While significant progress has been made in understanding genetic determinants of height in large cohorts, challenges persist for minor ethnic populations due to small sample sizes and underrepresentation. Traditional genome-wide association studies (GWAS) often lack statistical power in these groups, limiting the detection of genetic signals and interactions. To address these limitations, we developed a comprehensive workflow leveraging machine learning (ML) techniques tailored for complex trait analysis. This approach enhances the discovery of height-associated genes in minor populations and facilitates the exploration of gene-gene interactions.
Methods:
Using a cohort of 120,068 individuals from the Taiwan Biobank and genotyping data filtered to 510,276 SNPs, we established baseline models for males and females through Lasso regression to control for demographic confounders. An Add-One SNP approach was used to evaluate the unique contribution of each SNP by assessing reductions in mean squared error (MSE). Top SNPs were prioritized based on z-score transformation, with pathway and gene enrichment analyses conducted to map significant SNPs to relevant genes. We further performed gene enrichment and pathway analysis to annotate significant SNPs and examined potential epistatic effects.
Results:
The baseline model achieved MSE values of 32.3582 for males and 26.0198 for females. Our ML-based model successfully replicated previous height-related SNP findings within the Taiwan Biobank, validating the efficacy of our approach. Among the top 3000 SNPs, we mapped 2296 SNPs in males and 2398 in females to genes, with 71.4% (1640 SNPs) in males and 63.7% (1528 SNPs) in females linked to height traits reported in the GWAS catalog. After applying CADD and RegulomeDB filtering, most identified significant genes had known height associations.
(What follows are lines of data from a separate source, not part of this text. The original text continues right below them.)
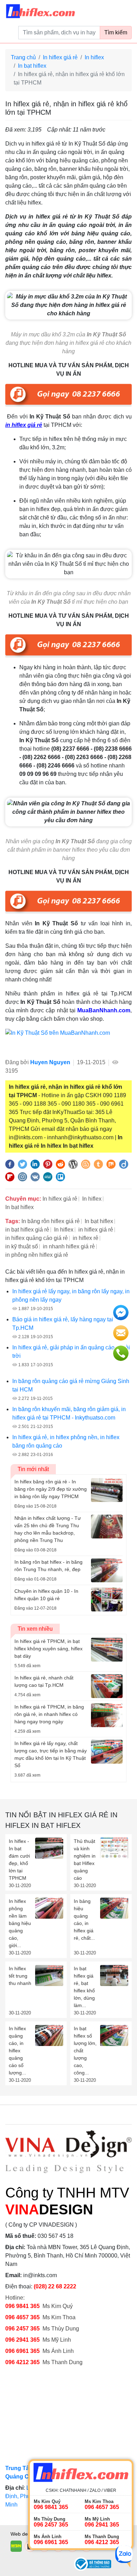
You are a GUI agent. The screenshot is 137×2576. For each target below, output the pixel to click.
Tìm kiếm (115, 32)
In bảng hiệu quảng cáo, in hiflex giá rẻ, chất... (84, 1919)
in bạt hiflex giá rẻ (27, 1230)
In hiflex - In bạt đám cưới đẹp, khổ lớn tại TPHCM (19, 1859)
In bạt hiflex (32, 66)
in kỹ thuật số (21, 1246)
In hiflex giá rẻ (60, 57)
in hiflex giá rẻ (95, 1230)
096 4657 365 (23, 2317)
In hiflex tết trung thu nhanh (20, 1976)
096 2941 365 (22, 2340)
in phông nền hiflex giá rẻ (36, 1255)
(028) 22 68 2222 (55, 2286)
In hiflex (94, 57)
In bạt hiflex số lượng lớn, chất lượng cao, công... (85, 2050)
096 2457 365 (22, 2329)
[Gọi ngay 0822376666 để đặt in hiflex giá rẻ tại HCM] (68, 395)
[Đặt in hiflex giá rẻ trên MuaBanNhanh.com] (68, 1040)
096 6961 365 (22, 2351)
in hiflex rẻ (85, 1238)
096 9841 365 (22, 2306)
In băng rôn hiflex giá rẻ (50, 1221)
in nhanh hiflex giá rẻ (69, 1246)
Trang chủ (23, 57)
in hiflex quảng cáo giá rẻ (36, 1238)
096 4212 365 (22, 2362)
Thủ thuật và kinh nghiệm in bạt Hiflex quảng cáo (85, 1859)
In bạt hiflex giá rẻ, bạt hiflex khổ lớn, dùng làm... (84, 1987)
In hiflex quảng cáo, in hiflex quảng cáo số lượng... (17, 2050)
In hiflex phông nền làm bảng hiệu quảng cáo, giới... (20, 1923)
For males, a total of four key height-contributing genes were identified across various pathways. For females, 21 key genes were identified, with the highest number of genes involved in signal transduction. Notably, ERBB3 (p = 5.14E-21) and SUOX (p = 3.03E-9) emerged as novel, height-linked genes specific to females, with ERBB3 possibly serving as a central hub for pathway crosstalk. Additionally, two key SNPs (rs1346786 and rs17278665) in EFEMP1 gene have been extensively reported in the GWAS catalog without sex-specific differences, exhibited a discordant pattern between sexes. The ML model effectively revealed gene-gene interactions, identifying SNPs undetectable by traditional GWAS. While overall genetic influences on height were similar between genders, differences in SNP rankings suggest distinct genetic priorities. Importantly, the ML model demonstrated its capacity to detect gene-gene interactions, revealing SNPs with interaction effects that traditional GWAS methods would likely overlook. Although no significant differences were found in the overall genetic influence on height between genders, SNP rankings differed by sex, suggesting distinct genetic prioritizations.
Conclusion:
This study presents a novel ML-driven GWAS framework that offers a powerful alternative for analyzing genetic traits in minor populations, overcoming the typical sample size barriers and amplifying detection of epistatic effects. By replicating known findings and uncovering new loci associated with height in a smaller dataset, this approach highlights ML’s potential to address longstanding challenges in genetic research across diverse populations, enhancing both the precision and depth of GWAS studies in underrepresented groups.